The letter reads: “We know lives depend on the work we do, and our teams embrace that responsibility with a deep sense of commitment every day.

“Our purpose at Boeing is to bring family, friends and loved ones together with our commercial airplanes—safely.

“The tragic losses of Ethiopian Airlines Flight 302 and Lion Air Flight 610 affect us all, uniting people and nations in shared grief for all those in mourning.

“Our hearts are heavy, and we continue to extend our deepest sympathies to the loved ones of the passengers and crew on board.

“On safety measures, he said: “Safety is at the core of who we are at Boeing and ensuring safe and reliable travel on our airplanes is an enduring value and our absolute commitment to everyone.

“This overarching focus on safety spans and binds together our entire global aerospace industry and communities.

“We’re united with our airline customers, international regulators and government authorities in our efforts to support the most recent investigation, understand the facts of what happened and help prevent future tragedies.

“Based on facts from the Lion Air Flight 610 accident and emerging data as it becomes available from the Ethiopian Airlines Flight 302 accident, we’re taking actions to fully ensure the safety of the 737 MAX. We also understand and regret the challenges for our customers and the flying public caused by the fleet’s grounding.

“Work is progressing thoroughly and rapidly to learn more about the Ethiopian Airlines accident and understand the information from the airplane’s cockpit voice and flight data recorders.

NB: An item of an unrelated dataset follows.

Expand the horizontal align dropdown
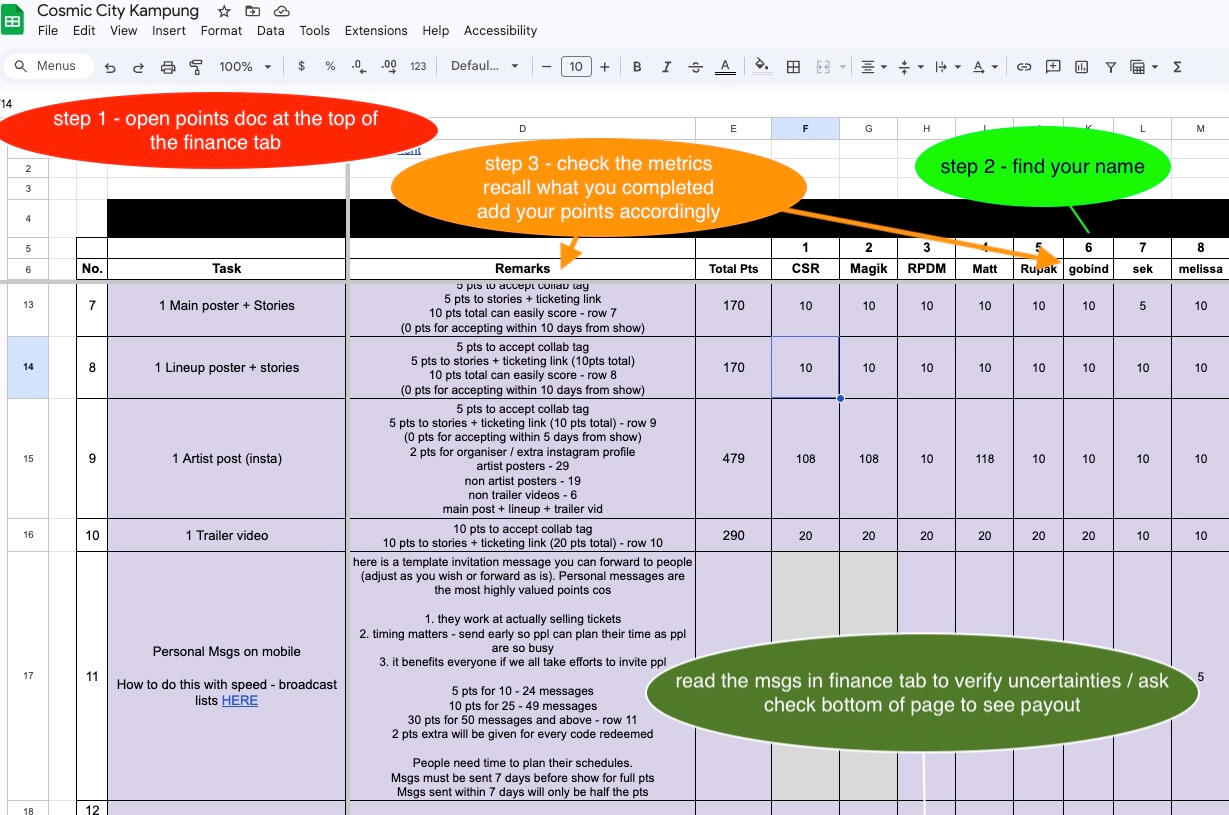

“Our team is on-site with investigators to support the investigation and provide technical expertise. The Ethiopia Accident Investigation Bureau will determine when and how it’s appropriate to release additional details.

“Boeing has been in the business of aviation safety for more than 100 years and we’ll continue providing the best products, training and support to our global airline customers and pilots.

“This is an ongoing and relentless commitment to make safe airplanes even safer. Soon we’ll release a software update and related pilot training for the 737 MAX that will address concerns discovered in the aftermath of the Lion Air Flight 610 accident.

“We’ve been working in full cooperation with the U.S. Federal Aviation Administration, the Department of Transportation and the National Transportation Safety Board on all issues relating to both the Lion Air and the Ethiopian Airlines accidents since the Lion Air accident occurred in October last year.

“Our entire team is devoted to the quality and safety of the aircraft we design, produce and support. I’ve dedicated my entire career to Boeing, working shoulder to shoulder with our amazing people and customers for more than three decades, and I personally share their deep sense of commitment.

“Recently, I spent time with our team members at our 737 production facility in Renton, Wash., and once again saw first-hand the pride our people feel in their work and the pain we’re all experiencing in light of these tragedies.

“The importance of our work demands the utmost integrity and excellence—that’s what I see in our team, and we’ll never rest in pursuit of it.

“Our mission is to connect people and nations, protect freedom, explore our world and the vastness of space, and inspire the next generation of aerospace dreamers and doers—and we’ll fulfill that mission only by upholding and living our values. That’s what safety means to us.

“Together, we’ll keep working to earn and keep the trust people have placed in Boeing.”